Why!?

Why the hell do I have to feel bad about telling things I do. I just want to have fun with friends that I haven't seen is so long. Why is it my problem that you had a thing with that friend. I just want t o chill and have a good time, but no I can't. I can't have a good time with drinking or anything that we do, because I always have to think about what you think and what you feel. I'm getting very depressed about all the things that have been going on and I don't know if I can handle it. I have my problems that I have to deal with, even though they might be has much, but I still have **** that goes through my mind that **** with it and I don't know if I can still handle your **** too. I feel that I can't be the same person around you and I can't listen to the same music without you breaking down. Why can't I have my friend back? I want the one that was fun and chill to hang out with. It kills me that I have to see the person I love go threw this **** and i can't help. I want you to get over the **** that has happened to you so we can have the good times that we had before, but I know that won't happen, since what happened to you is something I have never gone threw. I also want to be able to hangout with the friend(s) that give you the emotional feeling that you get, since they are my friends too and I wish that I didn't feel so bad about doing it.

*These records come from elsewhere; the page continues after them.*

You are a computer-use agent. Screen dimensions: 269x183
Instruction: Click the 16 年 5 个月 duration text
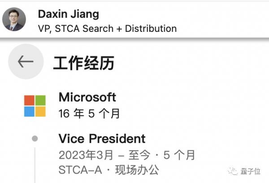[89, 113]
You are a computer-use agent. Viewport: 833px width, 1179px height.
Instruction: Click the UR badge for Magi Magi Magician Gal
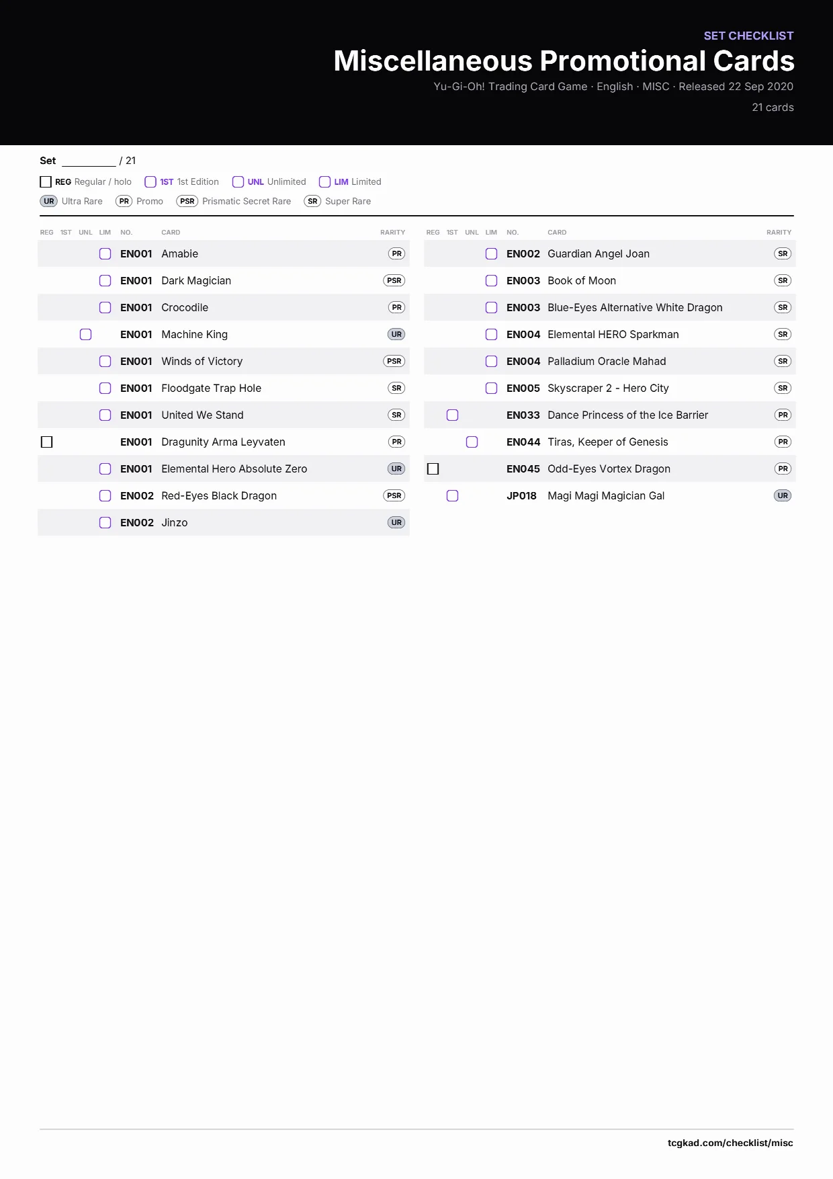[x=783, y=495]
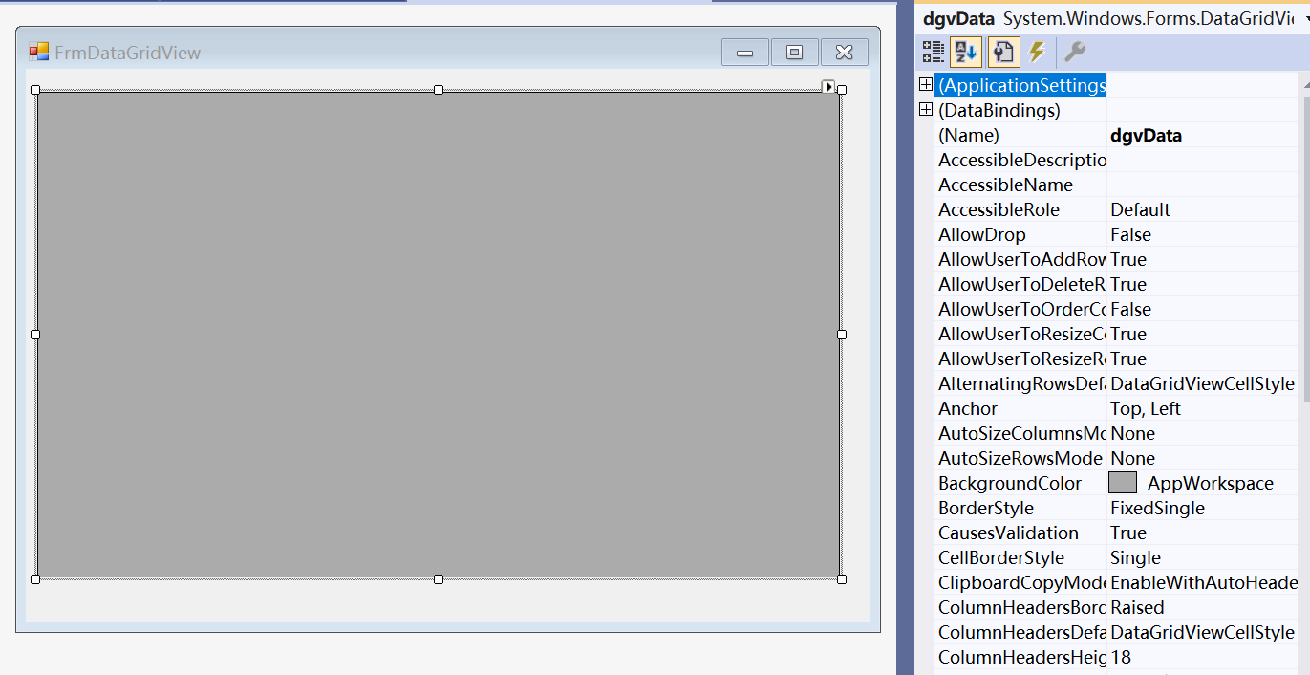Screen dimensions: 1310x675
Task: Select the (Name) dgvData value field
Action: (x=1201, y=135)
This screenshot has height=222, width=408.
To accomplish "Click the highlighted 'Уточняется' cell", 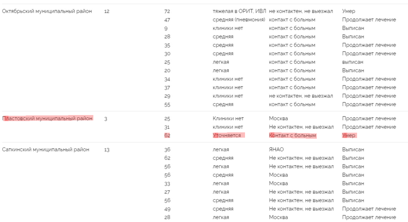I will (227, 136).

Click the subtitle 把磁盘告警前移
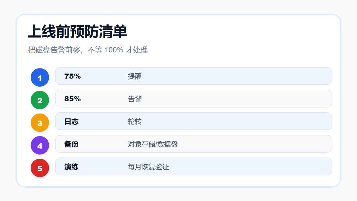[88, 50]
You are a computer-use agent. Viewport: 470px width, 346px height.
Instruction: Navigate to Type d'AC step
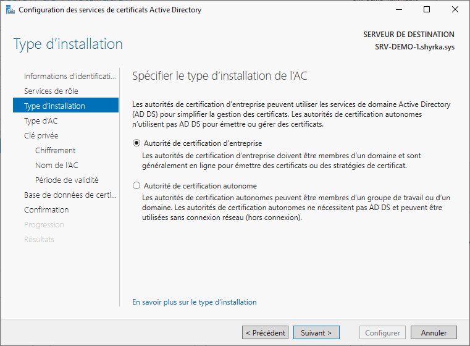pyautogui.click(x=40, y=120)
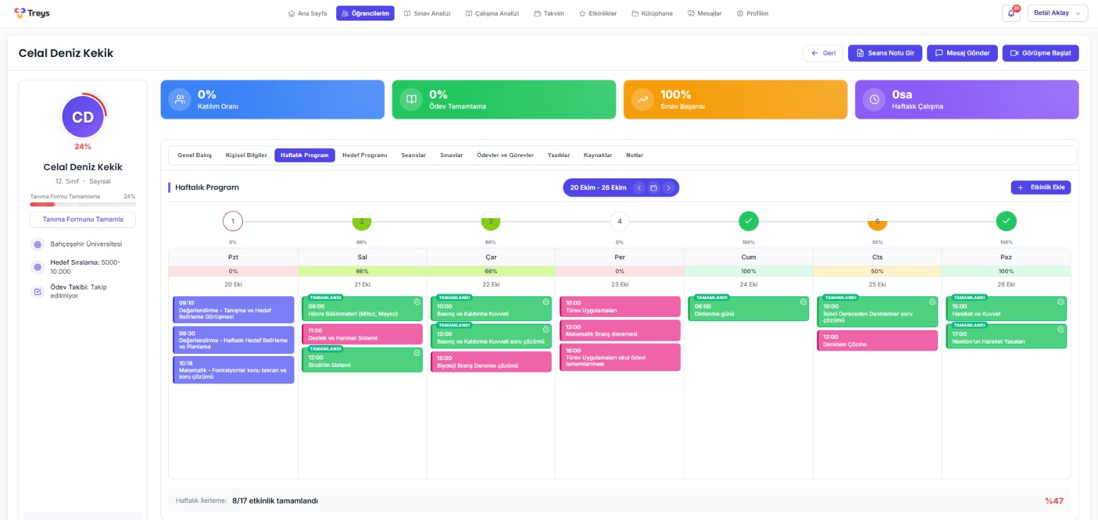Screen dimensions: 1098x520
Task: Open the 20 Ekim - 26 Ekim week selector
Action: click(x=598, y=188)
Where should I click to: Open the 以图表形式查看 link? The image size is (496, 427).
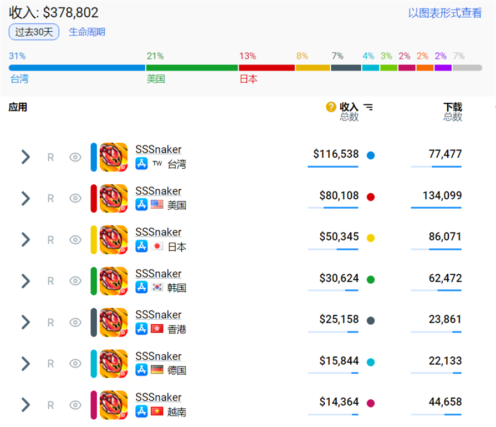[445, 13]
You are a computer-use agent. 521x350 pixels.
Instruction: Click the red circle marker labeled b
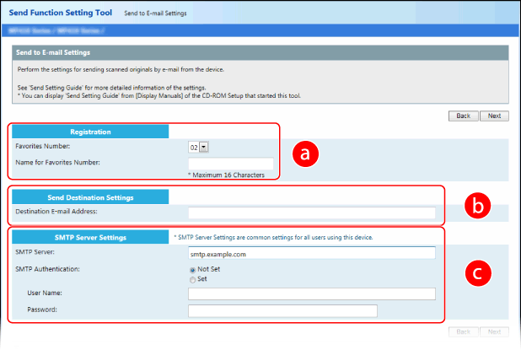pos(478,205)
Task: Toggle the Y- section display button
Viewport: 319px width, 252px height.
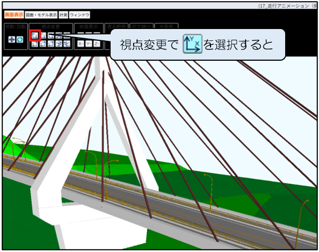Action: (89, 44)
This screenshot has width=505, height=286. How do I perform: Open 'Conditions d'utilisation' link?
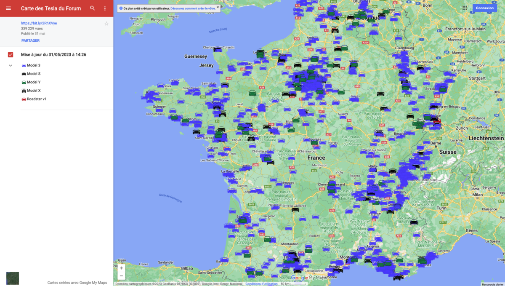261,284
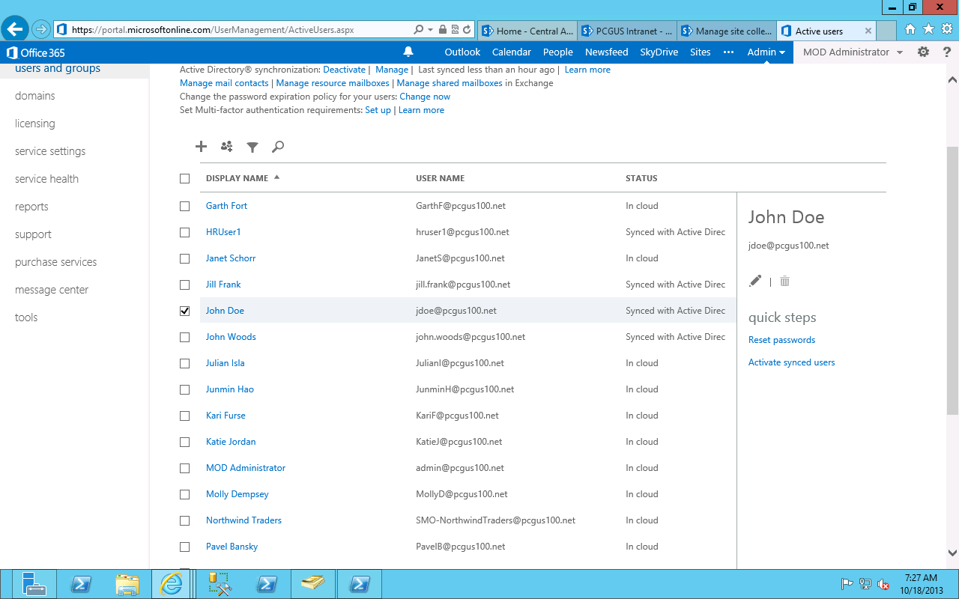This screenshot has width=959, height=599.
Task: Open the Admin dropdown menu
Action: point(766,52)
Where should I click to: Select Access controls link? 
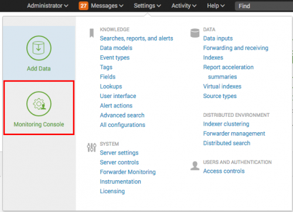coord(224,171)
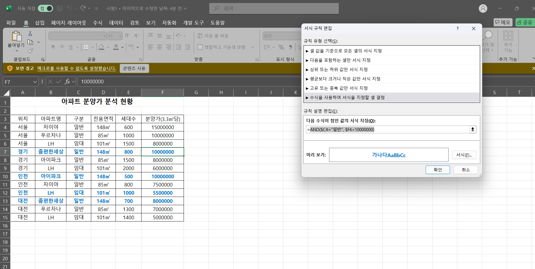Select rule type 상위 또는 하위 값만 서식 지정
The height and width of the screenshot is (269, 535).
click(339, 70)
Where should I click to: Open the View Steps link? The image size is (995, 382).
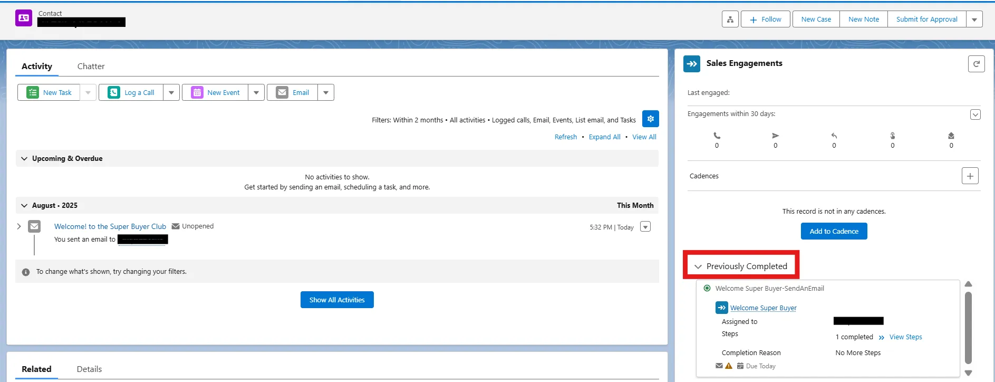[905, 337]
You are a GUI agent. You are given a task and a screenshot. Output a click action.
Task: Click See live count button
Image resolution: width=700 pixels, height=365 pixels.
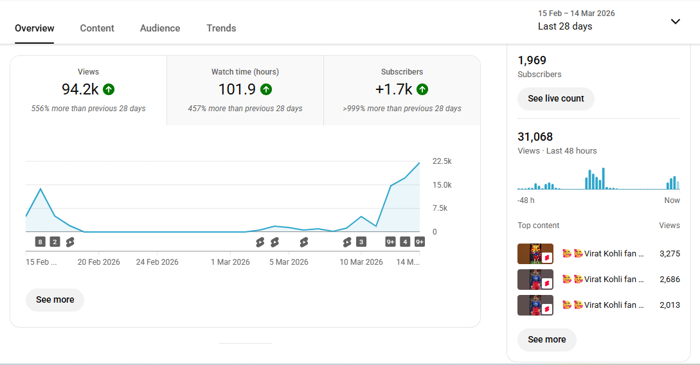point(555,98)
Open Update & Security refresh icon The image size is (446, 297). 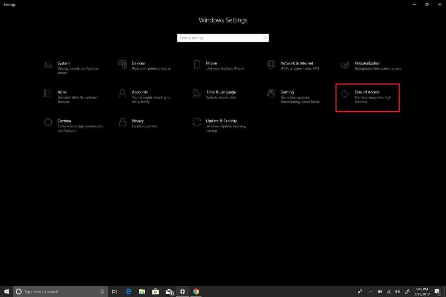[x=197, y=122]
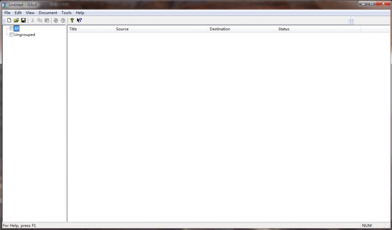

Why can't I just hang out with you or them with out feeling bad? Why did this have to happen? I want things to go back to the way things were. I can't go a day without thinking about the things that WE have gone through. Speaking of that I just listen to Zao- An Angle Without Wings and I couldn't help but cry over the fact of what you did and what I feel about you and What you have said and shown me. I didn't even want to tell you want I was going to do, since I knew what it was going to do to you. See that's what I mean, I just want to be able to talk the **** to you and not feel as if I bring something up that will **** up the night. I just want to be able to say whatever and not seem as if I'm being a ultra-dick. Why can't I bring up movie quotes without you getting all but hurt? Why can't I not buy you beer without you getting all butt hurt out it.




All I want is my friend back.






Why can't I have that?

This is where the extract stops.